I detour out of the living room and make for the door off the kitchen instead. The sunflower bike she rode when we were kids hangs upside down from a rack on the garage ceiling. An adult-sized bike—baby blue and retro-looking—with a white basket is in the back corner, propped against the side of Rick's tool bench. A daddy longlegs skitters out of the basket when I touch the handlebars. I kick away the cobwebs on the wheels and walk the bike out of the garage and down the driveway.

I haven't been on a bike since I was a kid. I swing myself onto the seat, overshooting my landing and almost falling to the pavement.
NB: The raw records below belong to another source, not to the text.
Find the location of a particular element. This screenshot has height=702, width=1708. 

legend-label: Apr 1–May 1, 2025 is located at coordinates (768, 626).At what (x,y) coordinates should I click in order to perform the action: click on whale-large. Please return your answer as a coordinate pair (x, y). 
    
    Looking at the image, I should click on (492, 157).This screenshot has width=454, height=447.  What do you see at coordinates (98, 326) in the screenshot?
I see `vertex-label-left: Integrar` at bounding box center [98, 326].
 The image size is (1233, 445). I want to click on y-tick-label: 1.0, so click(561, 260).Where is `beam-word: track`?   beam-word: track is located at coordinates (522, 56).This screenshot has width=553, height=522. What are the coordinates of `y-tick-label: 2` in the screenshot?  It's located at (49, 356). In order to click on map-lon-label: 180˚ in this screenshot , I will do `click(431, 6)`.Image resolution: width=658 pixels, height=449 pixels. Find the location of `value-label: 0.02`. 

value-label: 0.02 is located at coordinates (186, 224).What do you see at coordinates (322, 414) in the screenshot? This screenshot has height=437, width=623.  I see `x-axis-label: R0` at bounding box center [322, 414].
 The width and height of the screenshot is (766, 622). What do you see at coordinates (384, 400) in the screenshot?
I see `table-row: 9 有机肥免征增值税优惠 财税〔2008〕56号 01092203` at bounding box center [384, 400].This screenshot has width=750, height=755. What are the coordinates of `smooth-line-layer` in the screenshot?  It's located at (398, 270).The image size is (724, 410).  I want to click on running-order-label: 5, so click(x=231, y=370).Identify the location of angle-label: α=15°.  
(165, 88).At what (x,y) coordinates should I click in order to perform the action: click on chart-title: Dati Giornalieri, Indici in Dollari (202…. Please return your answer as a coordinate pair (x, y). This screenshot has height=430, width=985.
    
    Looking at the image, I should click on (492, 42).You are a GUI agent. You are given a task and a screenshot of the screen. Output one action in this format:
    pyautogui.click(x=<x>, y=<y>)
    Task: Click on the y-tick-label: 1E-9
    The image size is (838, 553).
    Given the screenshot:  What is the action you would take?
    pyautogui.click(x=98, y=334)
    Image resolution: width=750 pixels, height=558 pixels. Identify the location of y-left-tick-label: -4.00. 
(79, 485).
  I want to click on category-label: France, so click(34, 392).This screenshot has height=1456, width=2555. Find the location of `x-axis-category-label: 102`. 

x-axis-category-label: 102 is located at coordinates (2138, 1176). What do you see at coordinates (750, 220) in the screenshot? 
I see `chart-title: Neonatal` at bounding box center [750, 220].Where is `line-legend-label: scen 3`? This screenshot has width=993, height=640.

I really hope no one saw that.

They say “It's as easy as riding a bike” for a reason,
I remind myself as I wobble down the street, willing myself into a straight path. After several pumps of the pedals I'm steadier, but I do a practice lap around the block just because I don't want to die today.

The ache in my calves and breeze on the back of my neck wake me up instantly. I'm thrilled not to be walking anymore. I raise the gears and pump harder; the chain groans beneath me, and it occurs to me that I should have oiled it if Callie hasn't ridden in years.

The light at the corner of Main Street sneaks up on me, and I skid to a stop, an unsettling
pop
sounding below me. The street is empty, but I carefully wheel the bike onto the shoulder of the road to inspect it.